Stated goal
Please copy the data from its first line through the line containing "pyautogui.click(x=664, y=385)", including both ends and leaving out the pictures.

Data for locating words and elements

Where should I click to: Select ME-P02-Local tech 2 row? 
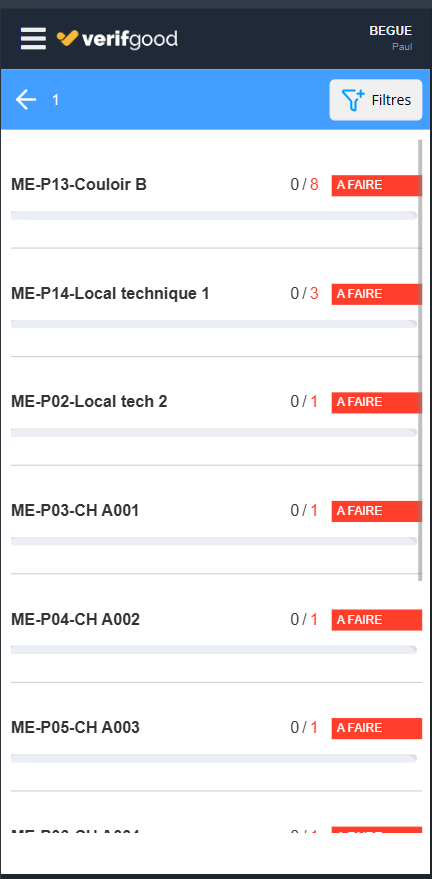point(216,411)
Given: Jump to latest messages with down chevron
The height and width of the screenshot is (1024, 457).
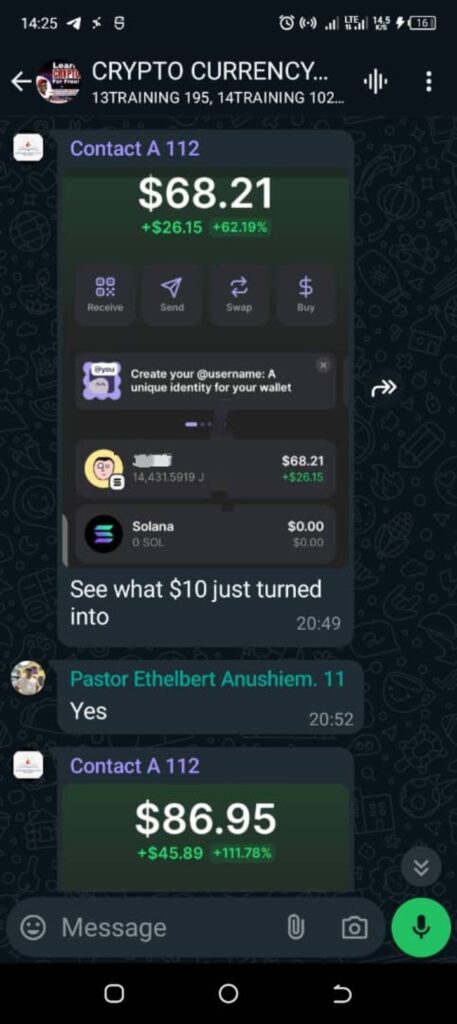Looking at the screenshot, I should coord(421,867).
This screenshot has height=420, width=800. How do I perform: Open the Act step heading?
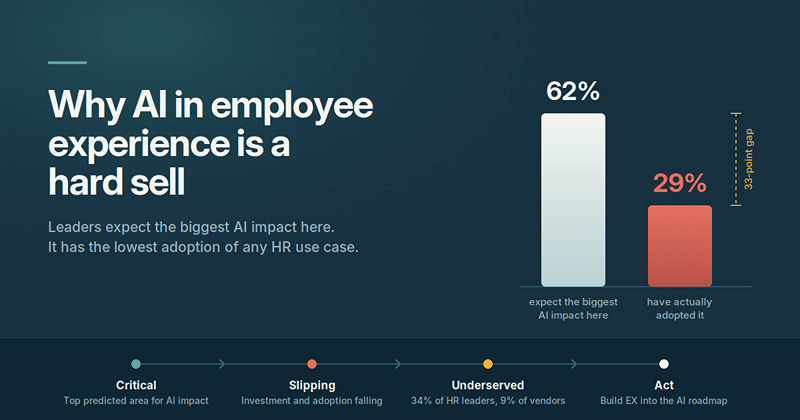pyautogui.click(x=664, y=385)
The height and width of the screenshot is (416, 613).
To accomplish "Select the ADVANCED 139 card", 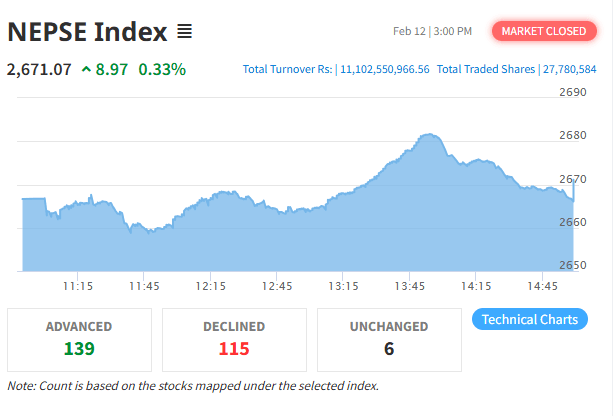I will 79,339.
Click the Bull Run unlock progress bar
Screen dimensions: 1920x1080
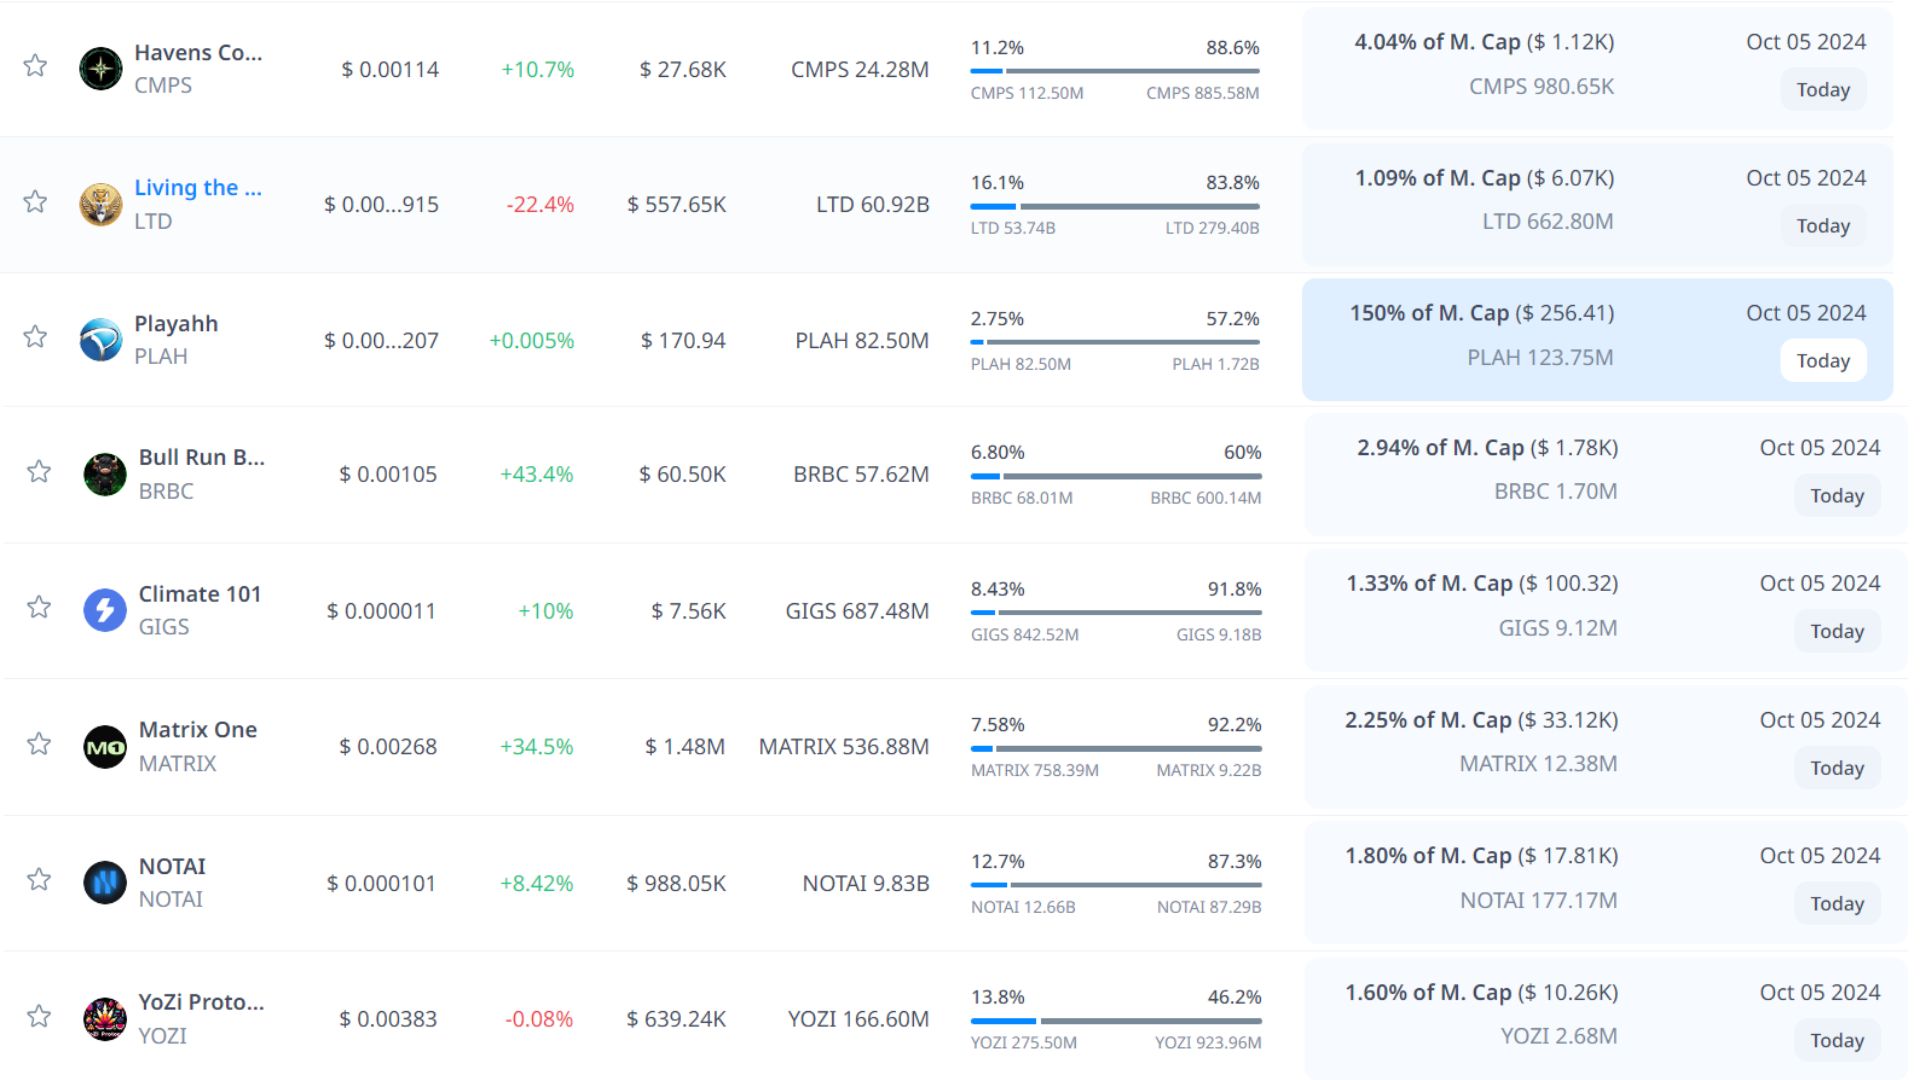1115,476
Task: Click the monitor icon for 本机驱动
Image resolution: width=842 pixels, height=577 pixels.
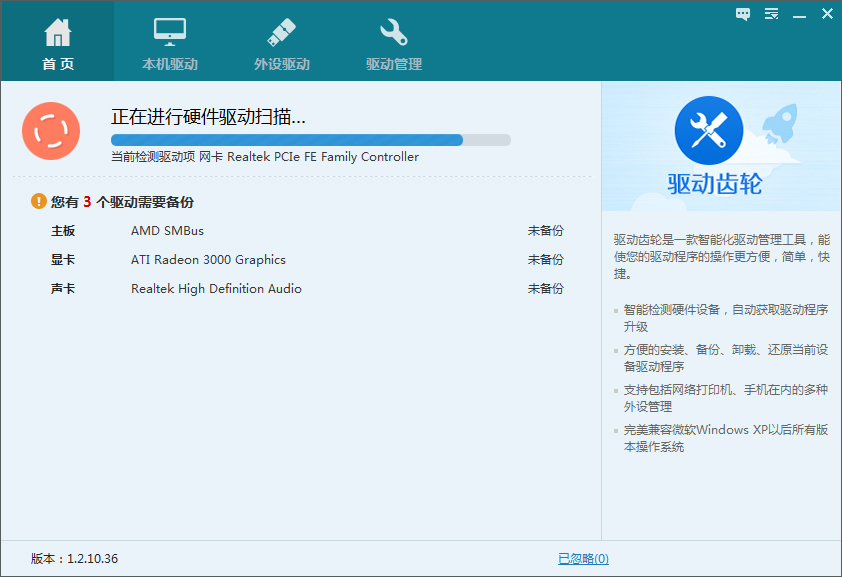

Written reply
Where should I click to: Select ME-P02-Local tech 2 row? 
point(216,411)
Given: Jump to latest messages with down chevron
The height and width of the screenshot is (1024, 457).
Looking at the screenshot, I should coord(421,867).
This screenshot has height=420, width=800. How do I perform: Open the Act step heading?
pyautogui.click(x=664, y=385)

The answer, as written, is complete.